**WORK TASK**
Your answer is to be the exact text of the lines from the one containing "ਮੁੱਖ ਪੰਨਾ (55, 153)" through the final line of the entries, restated in full, with pictures omitted.

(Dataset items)
----------------------------------------
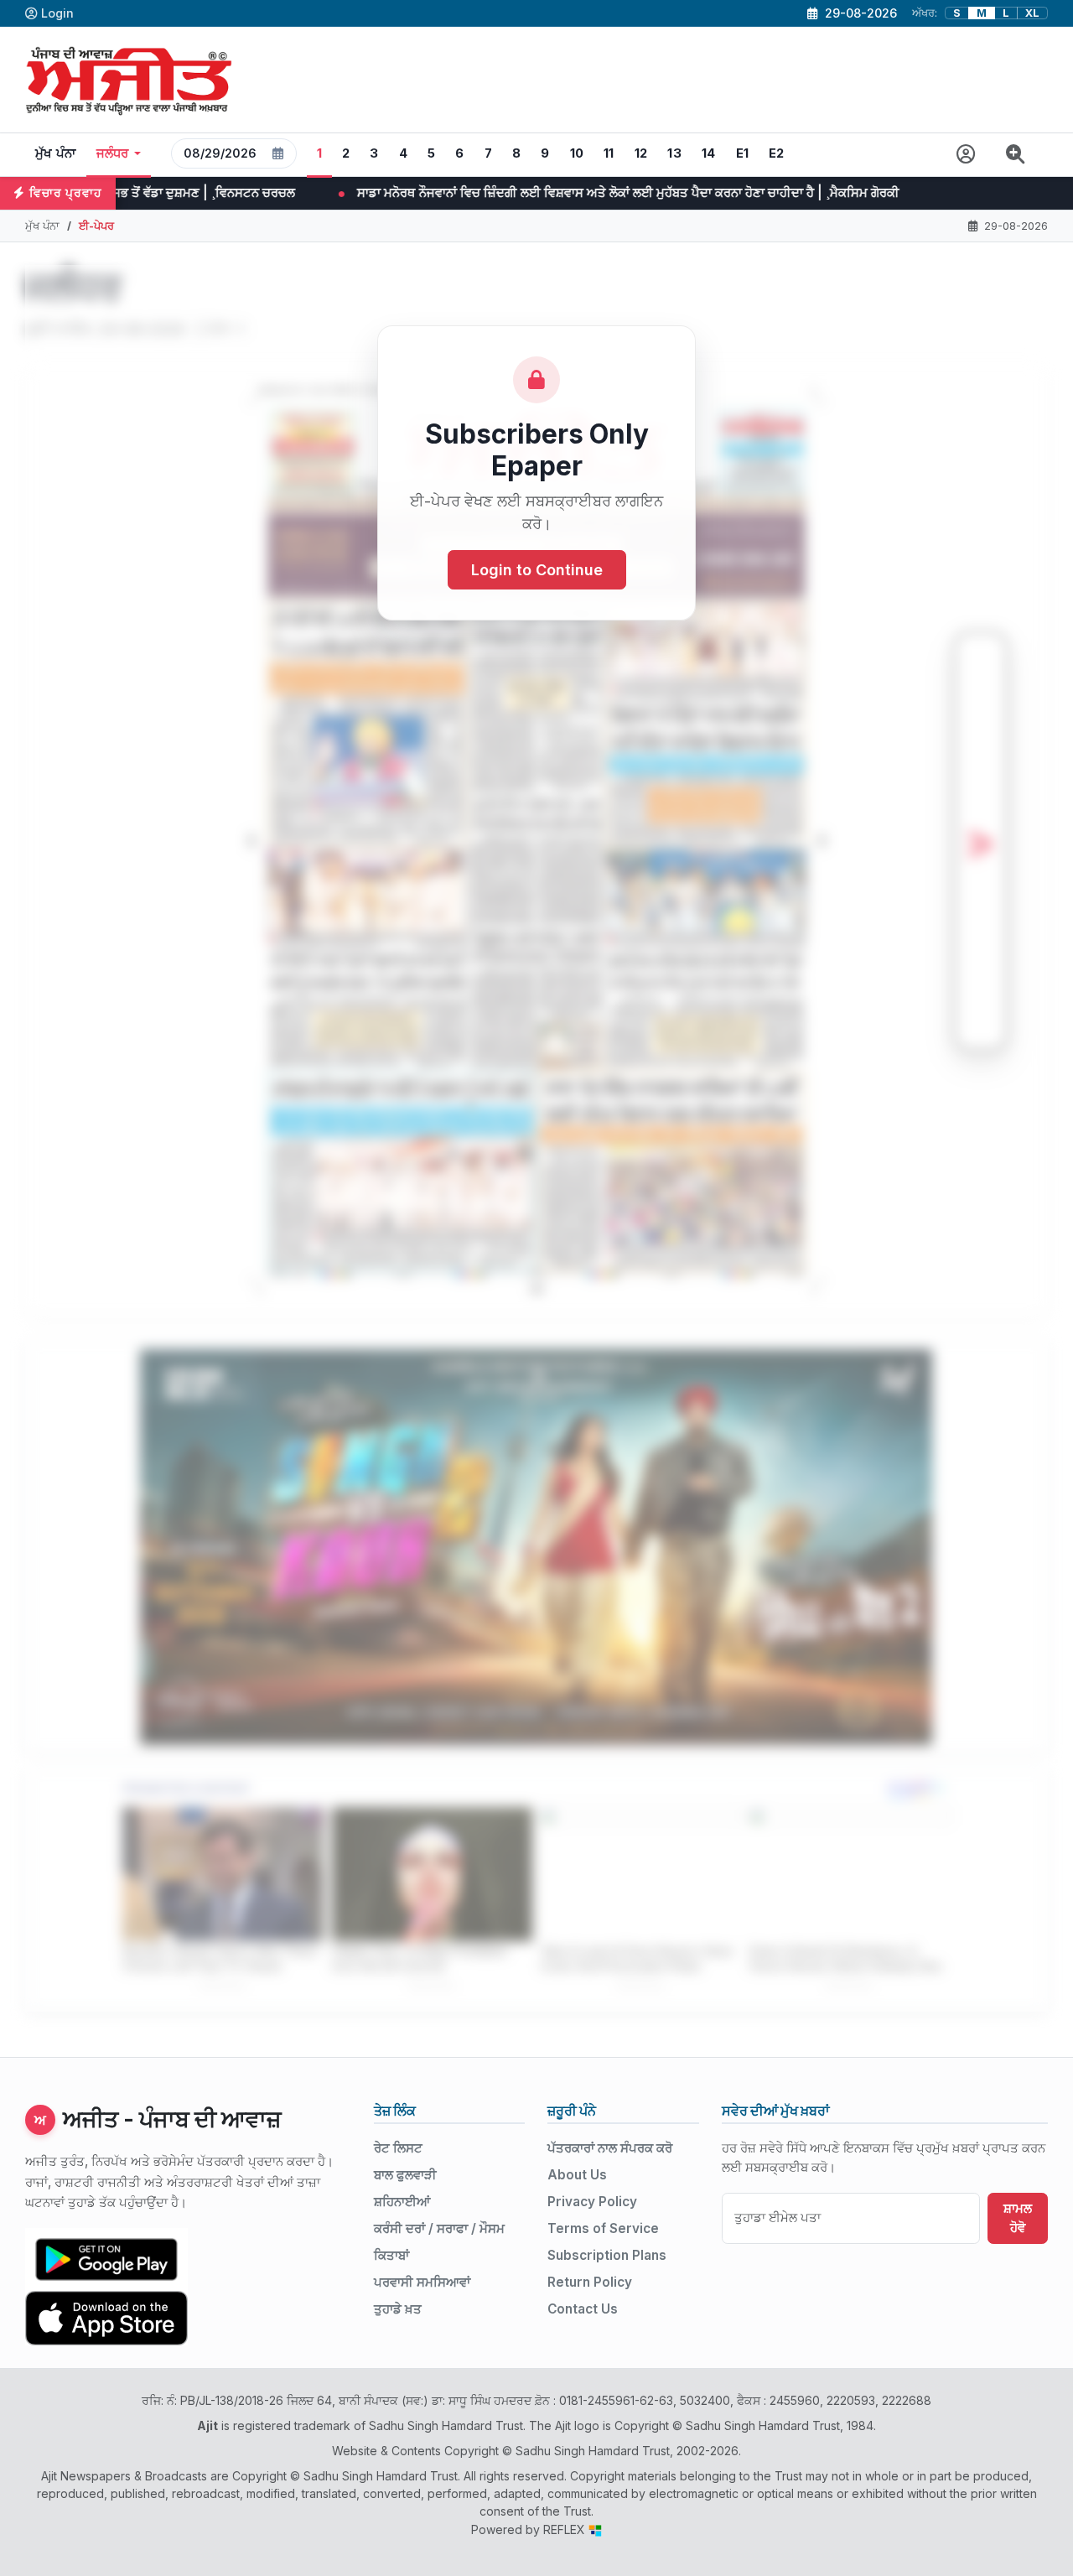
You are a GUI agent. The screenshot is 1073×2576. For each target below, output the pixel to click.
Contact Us (582, 2309)
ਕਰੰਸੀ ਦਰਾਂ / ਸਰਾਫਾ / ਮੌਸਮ (439, 2228)
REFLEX (565, 2529)
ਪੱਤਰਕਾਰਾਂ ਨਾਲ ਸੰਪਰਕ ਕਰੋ (609, 2148)
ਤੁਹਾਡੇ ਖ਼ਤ (398, 2309)
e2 (777, 153)
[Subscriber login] (966, 155)
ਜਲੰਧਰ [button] (112, 153)
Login (57, 13)
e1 (742, 153)
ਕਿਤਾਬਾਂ (391, 2255)
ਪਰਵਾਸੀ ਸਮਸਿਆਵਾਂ (422, 2282)
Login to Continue (537, 570)
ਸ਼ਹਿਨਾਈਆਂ (402, 2202)
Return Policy (589, 2282)
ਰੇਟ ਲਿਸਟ (398, 2148)
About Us (577, 2175)
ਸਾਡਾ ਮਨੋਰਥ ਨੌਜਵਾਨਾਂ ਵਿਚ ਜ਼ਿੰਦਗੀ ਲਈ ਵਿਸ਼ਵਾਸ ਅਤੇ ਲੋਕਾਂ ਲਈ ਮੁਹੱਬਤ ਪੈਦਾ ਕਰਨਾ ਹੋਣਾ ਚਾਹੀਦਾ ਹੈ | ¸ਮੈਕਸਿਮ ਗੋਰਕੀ (434, 192)
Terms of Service (603, 2228)
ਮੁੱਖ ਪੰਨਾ (55, 153)
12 (641, 153)
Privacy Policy (592, 2202)
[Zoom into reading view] (1015, 155)
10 (577, 153)
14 (709, 153)
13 (674, 153)
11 (609, 153)
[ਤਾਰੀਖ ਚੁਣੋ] (278, 153)
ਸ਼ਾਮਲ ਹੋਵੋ (1017, 2218)
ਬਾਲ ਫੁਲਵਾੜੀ (405, 2175)
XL (1032, 13)
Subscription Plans (606, 2255)
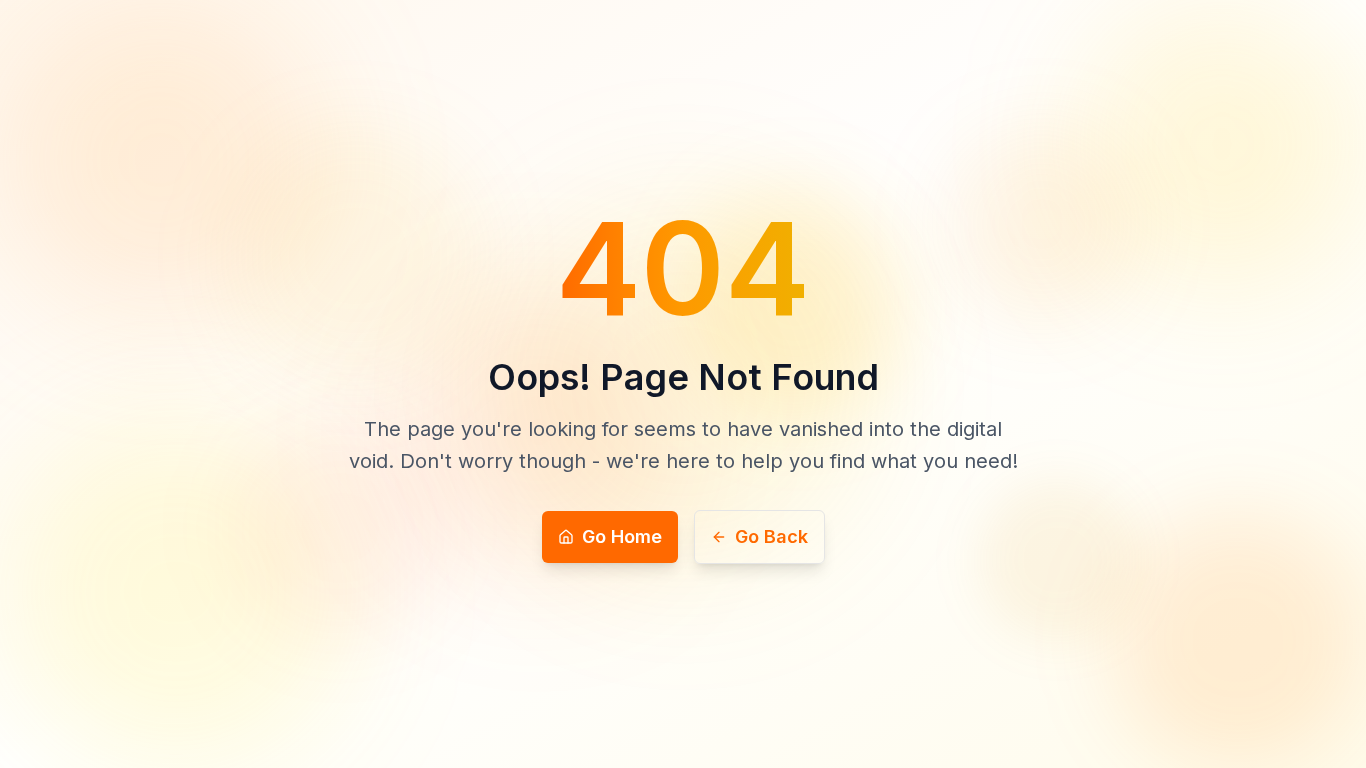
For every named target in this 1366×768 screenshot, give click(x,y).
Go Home (622, 536)
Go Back (771, 536)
----------------------------------------
**ANSWER BELOW**
ਮੁੱਖ ਪੰਨਾ (55, 153)
12 (641, 153)
Privacy Policy (592, 2202)
[Zoom into reading view] (1015, 155)
10 (577, 153)
14 (709, 153)
13 (674, 153)
11 (609, 153)
[ਤਾਰੀਖ ਚੁਣੋ] (278, 153)
ਸ਼ਾਮਲ ਹੋਵੋ (1017, 2218)
ਬਾਲ ਫੁਲਵਾੜੀ (405, 2175)
XL (1032, 13)
Subscription Plans (606, 2255)
For every named target in this 1366×768 screenshot, give click(x,y).
Go Home (622, 536)
Go Back (771, 536)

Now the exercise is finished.